::: STORED DATA :::

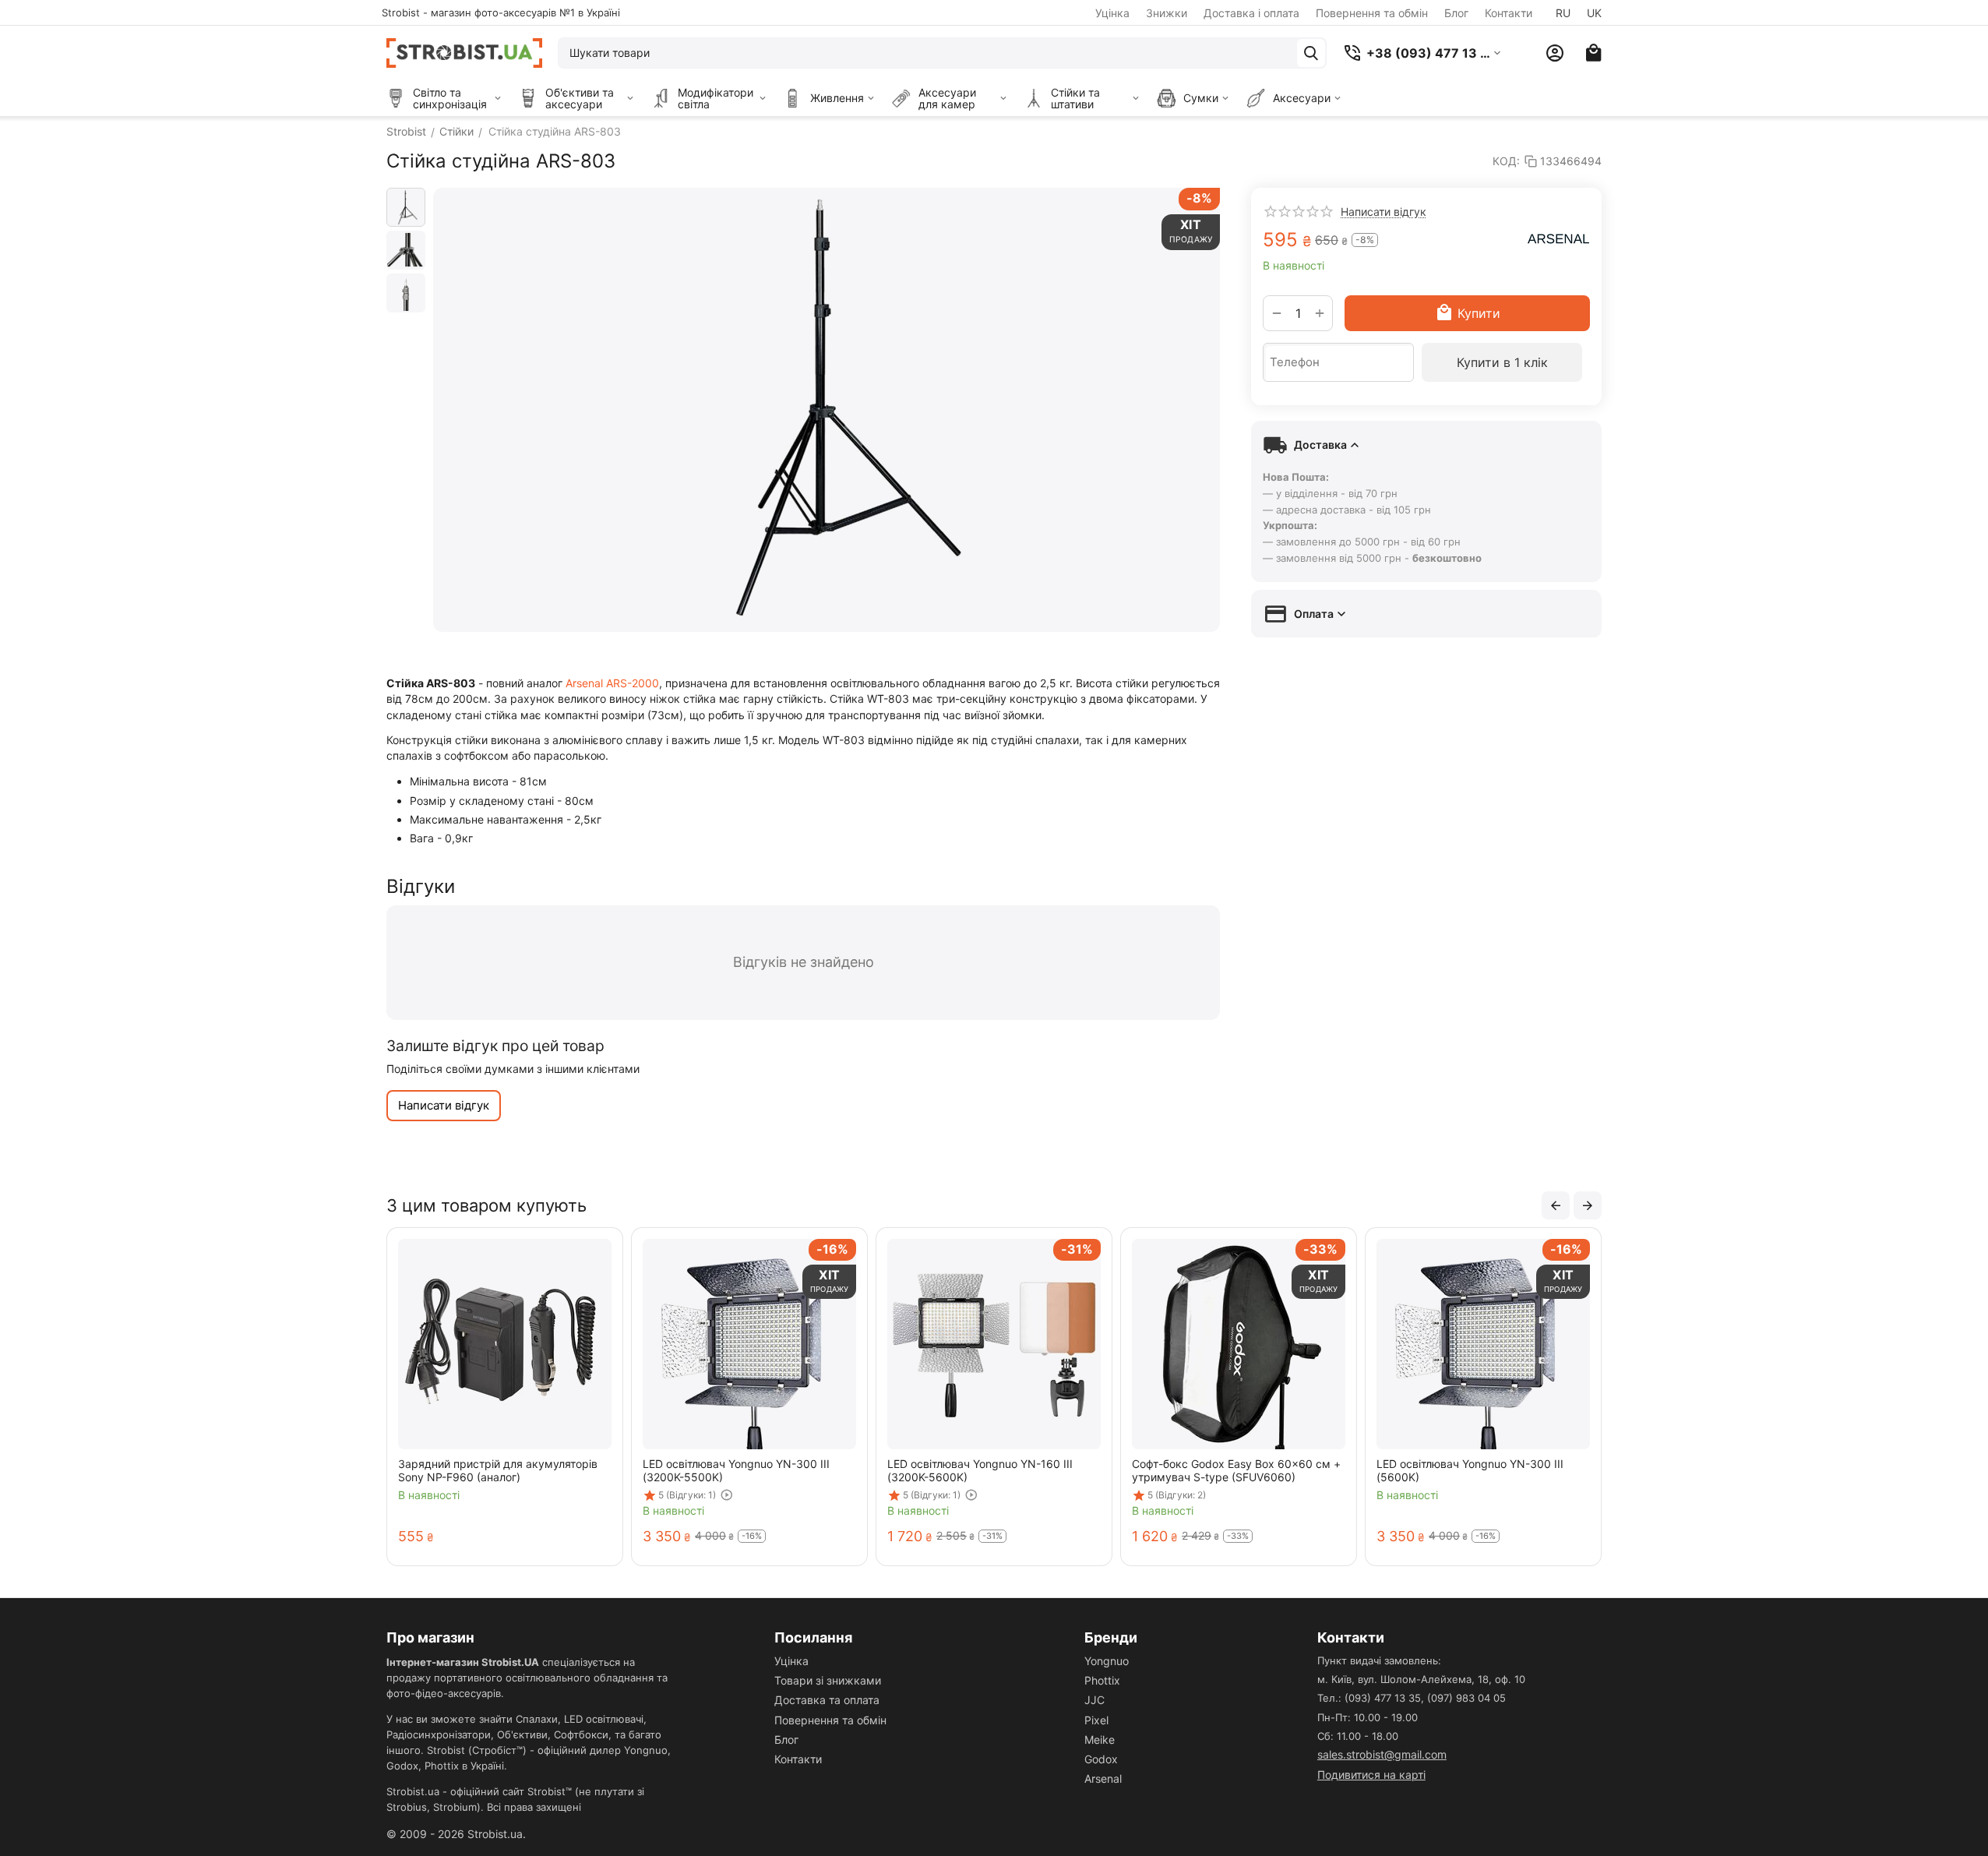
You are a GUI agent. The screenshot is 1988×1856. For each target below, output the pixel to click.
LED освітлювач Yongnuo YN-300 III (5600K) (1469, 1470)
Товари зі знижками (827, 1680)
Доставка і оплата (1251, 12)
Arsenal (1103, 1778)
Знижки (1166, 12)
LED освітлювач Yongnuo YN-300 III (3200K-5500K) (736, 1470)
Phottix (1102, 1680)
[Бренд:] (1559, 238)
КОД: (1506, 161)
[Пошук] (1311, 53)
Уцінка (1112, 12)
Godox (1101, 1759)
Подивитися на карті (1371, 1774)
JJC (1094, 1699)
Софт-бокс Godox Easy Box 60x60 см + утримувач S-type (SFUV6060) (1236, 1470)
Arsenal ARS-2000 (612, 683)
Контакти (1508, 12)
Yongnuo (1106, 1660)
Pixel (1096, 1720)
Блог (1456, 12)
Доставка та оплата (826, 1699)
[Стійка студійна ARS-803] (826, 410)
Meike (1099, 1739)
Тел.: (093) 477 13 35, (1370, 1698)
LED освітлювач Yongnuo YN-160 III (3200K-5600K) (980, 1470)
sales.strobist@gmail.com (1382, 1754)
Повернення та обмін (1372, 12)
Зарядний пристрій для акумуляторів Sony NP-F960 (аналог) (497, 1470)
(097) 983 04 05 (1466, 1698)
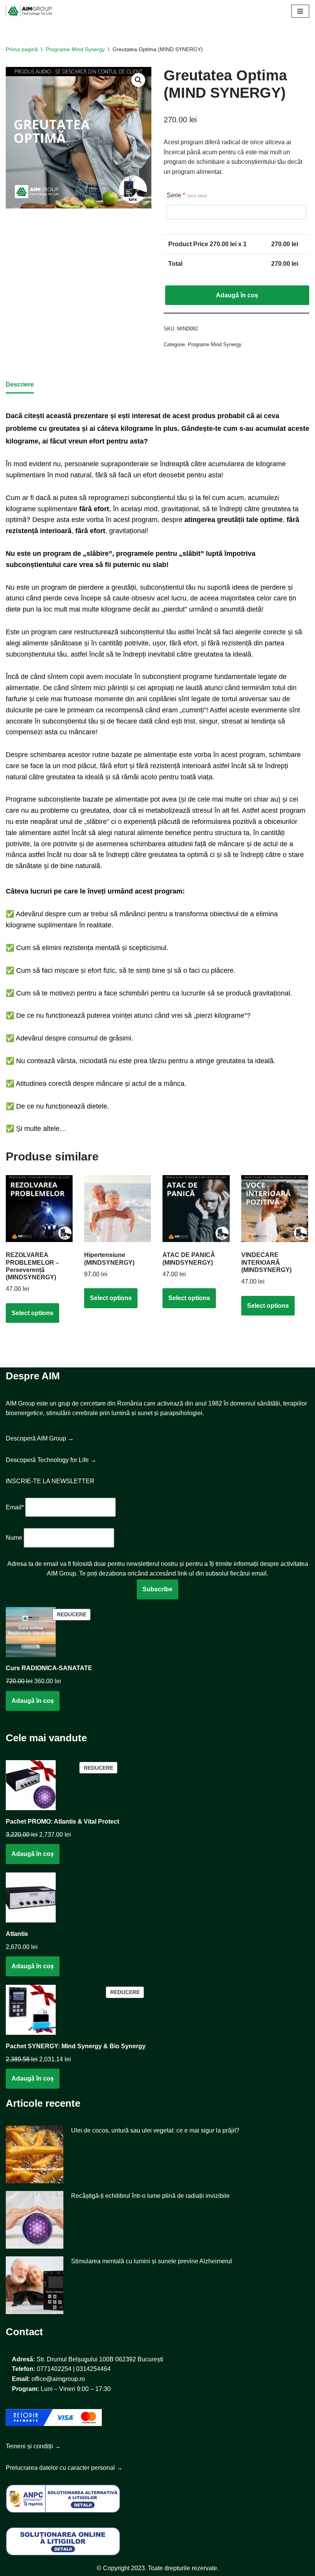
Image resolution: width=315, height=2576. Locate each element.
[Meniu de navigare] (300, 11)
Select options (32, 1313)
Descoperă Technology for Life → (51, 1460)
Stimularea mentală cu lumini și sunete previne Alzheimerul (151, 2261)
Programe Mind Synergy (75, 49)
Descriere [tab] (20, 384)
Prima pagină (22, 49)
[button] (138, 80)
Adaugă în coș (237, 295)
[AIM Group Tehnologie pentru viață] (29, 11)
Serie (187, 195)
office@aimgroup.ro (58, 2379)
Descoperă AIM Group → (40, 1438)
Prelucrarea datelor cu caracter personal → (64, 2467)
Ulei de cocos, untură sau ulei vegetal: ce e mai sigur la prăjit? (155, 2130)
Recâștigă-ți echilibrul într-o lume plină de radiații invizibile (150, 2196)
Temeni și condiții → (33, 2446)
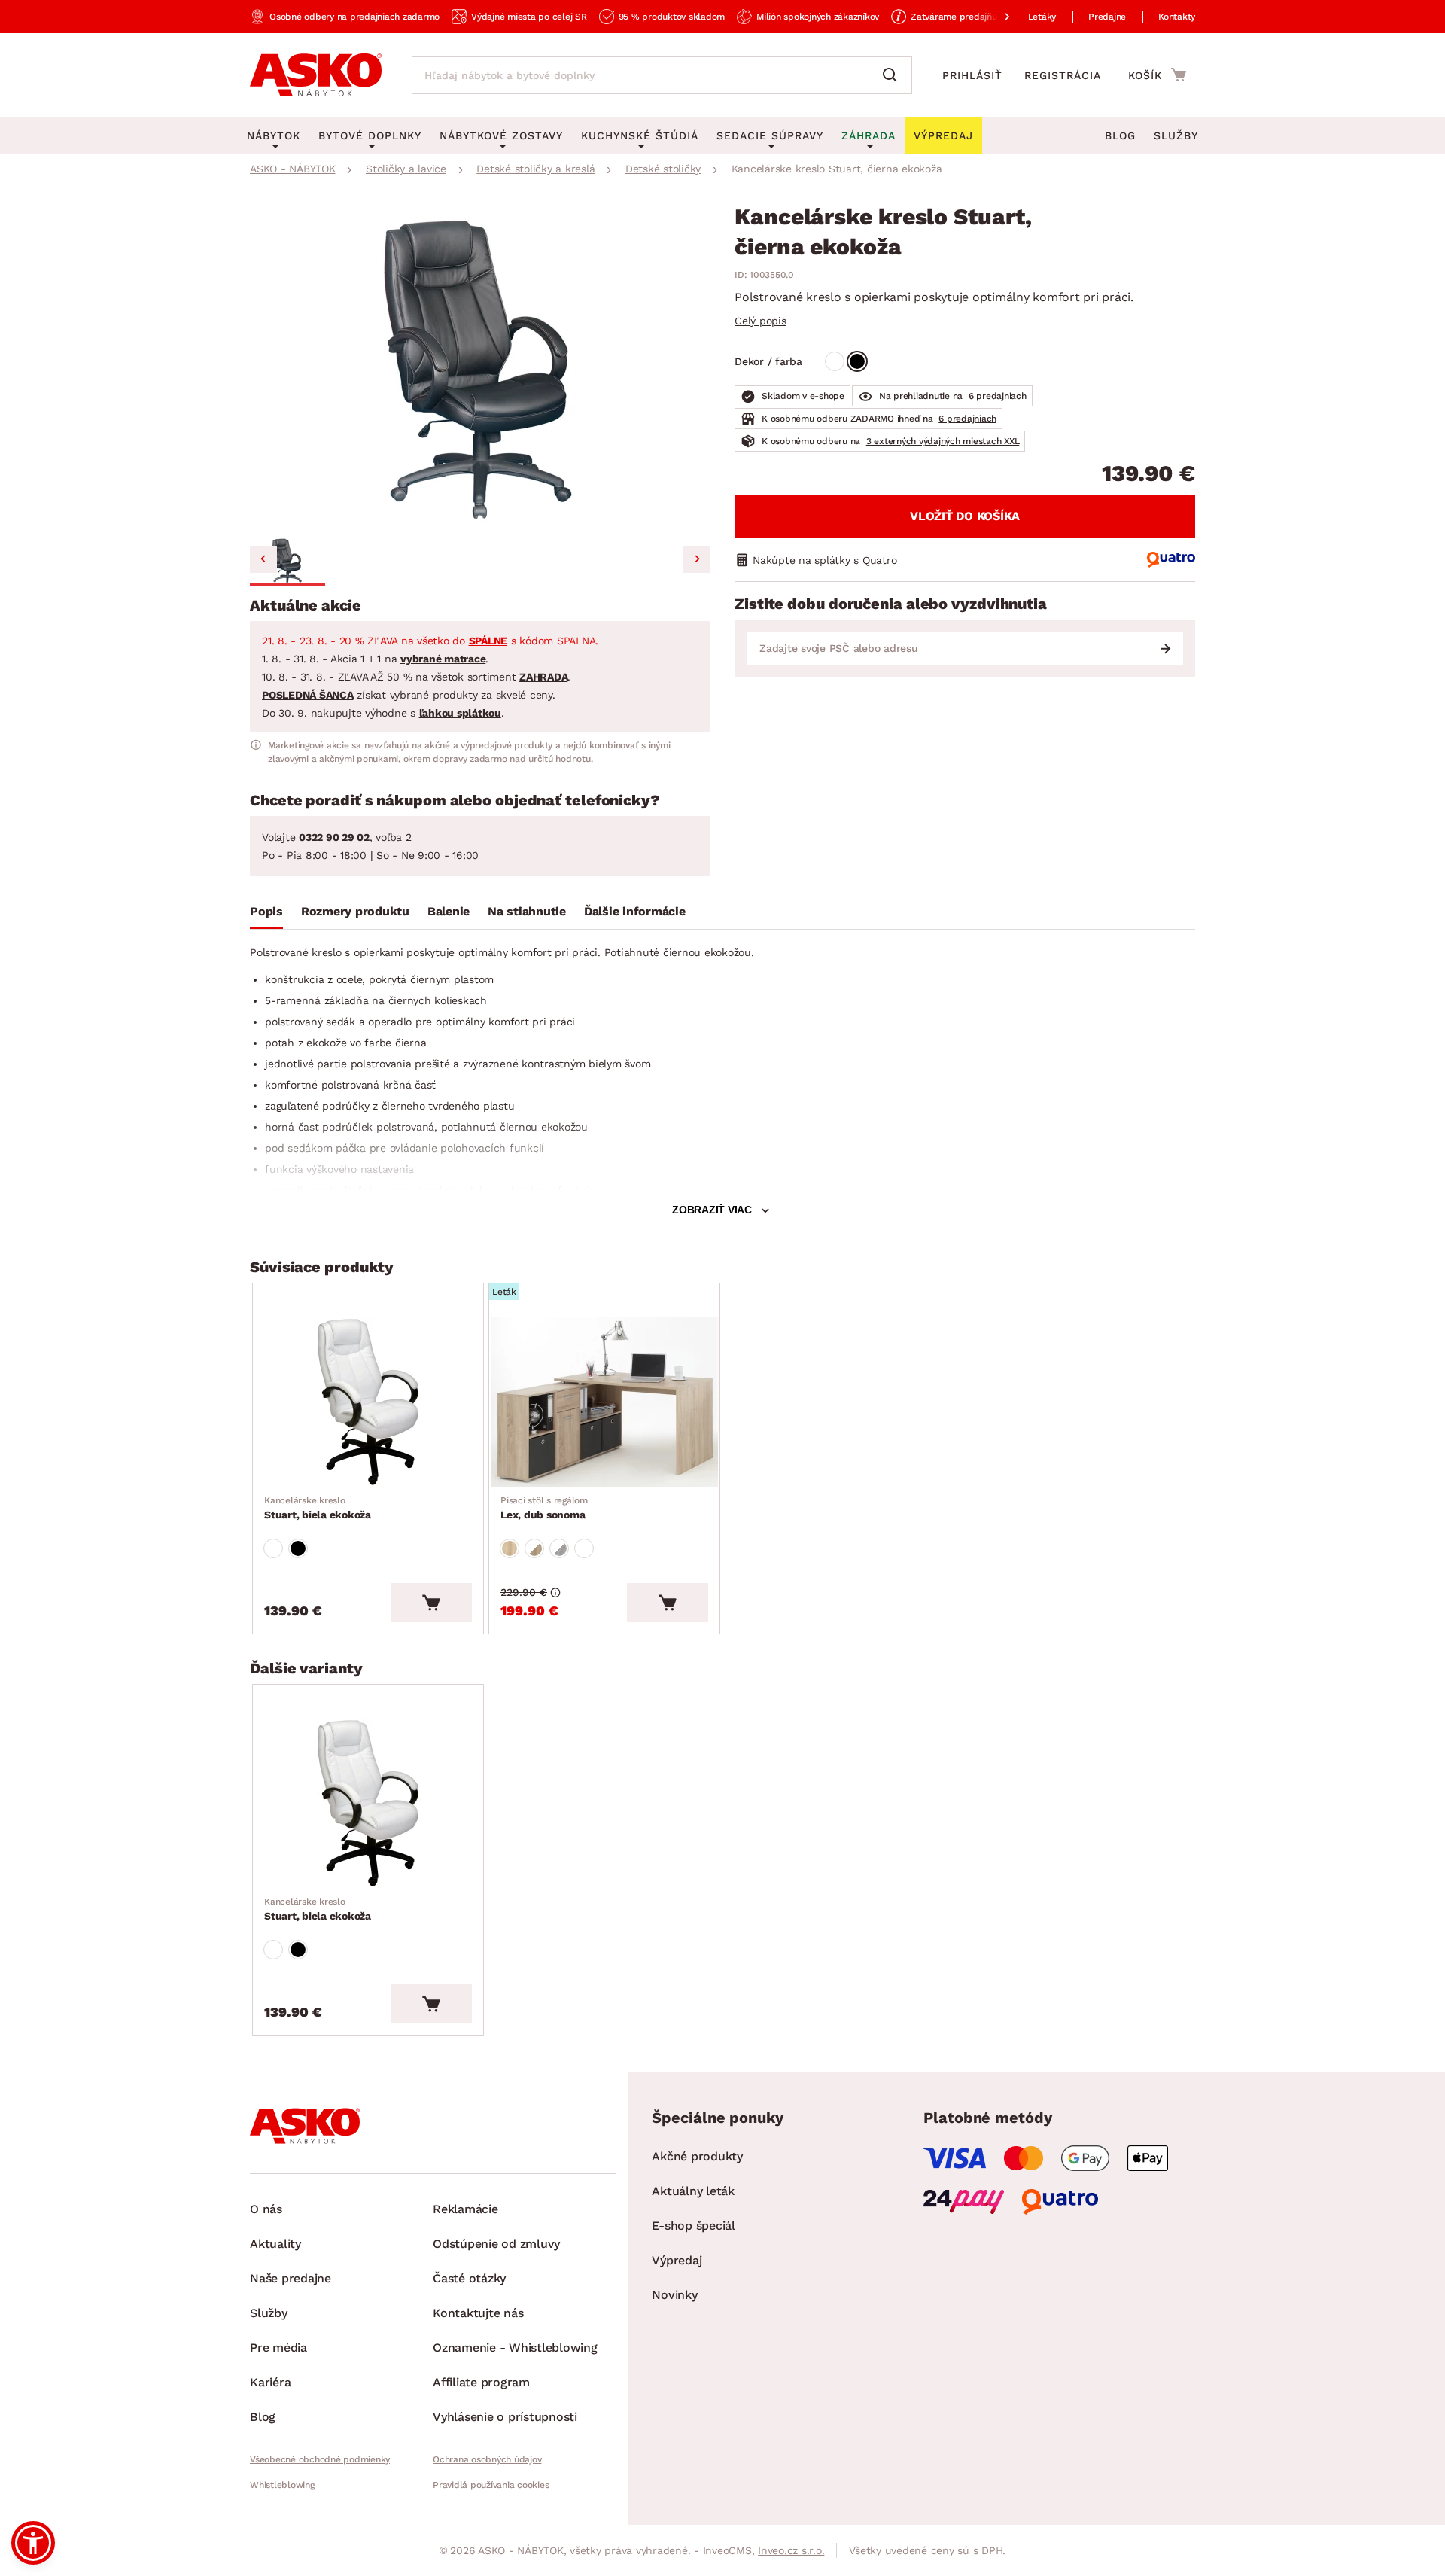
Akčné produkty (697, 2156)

:::

### EXERCISE GOAL
Reproduce only the lines from the first line of the listing above up to and including the line that holds "Stimularea mentală cu". Omit the pictures.

### TASK ANSWER
You are a GUI agent. The screenshot is 1988×1856. For each target below, output the pixel to click.
LED освітлювач Yongnuo YN-300 III (5600K) (1469, 1470)
Товари зі знижками (827, 1680)
Доставка і оплата (1251, 12)
Arsenal (1103, 1778)
Знижки (1166, 12)
LED освітлювач Yongnuo YN-300 III (3200K-5500K) (736, 1470)
Phottix (1102, 1680)
[Бренд:] (1559, 238)
КОД: (1506, 161)
[Пошук] (1311, 53)
Уцінка (1112, 12)
Godox (1101, 1759)
Подивитися на карті (1371, 1774)
JJC (1094, 1699)
Софт-бокс Godox Easy Box 60x60 см + утримувач S-type (SFUV6060) (1236, 1470)
Arsenal ARS-2000 (612, 683)
Контакти (1508, 12)
Yongnuo (1106, 1660)
Pixel (1096, 1720)
Блог (1456, 12)
Доставка та оплата (826, 1699)
[Стійка студійна ARS-803] (826, 410)
Meike (1099, 1739)
Тел.: (093) 477 13 35, (1370, 1698)
LED освітлювач Yongnuo YN-160 III (3200K-5600K) (980, 1470)
sales.strobist@gmail.com (1382, 1754)
Повернення та обмін (1372, 12)
Зарядний пристрій для акумуляторів Sony NP-F960 (аналог) (497, 1470)
(097) 983 04 05 (1466, 1698)
Image resolution: width=315, height=2576. Locate each element.
[Meniu de navigare] (300, 11)
Select options (32, 1313)
Descoperă Technology for Life → (51, 1460)
Stimularea mentală cu lumini și sunete previne Alzheimerul (151, 2261)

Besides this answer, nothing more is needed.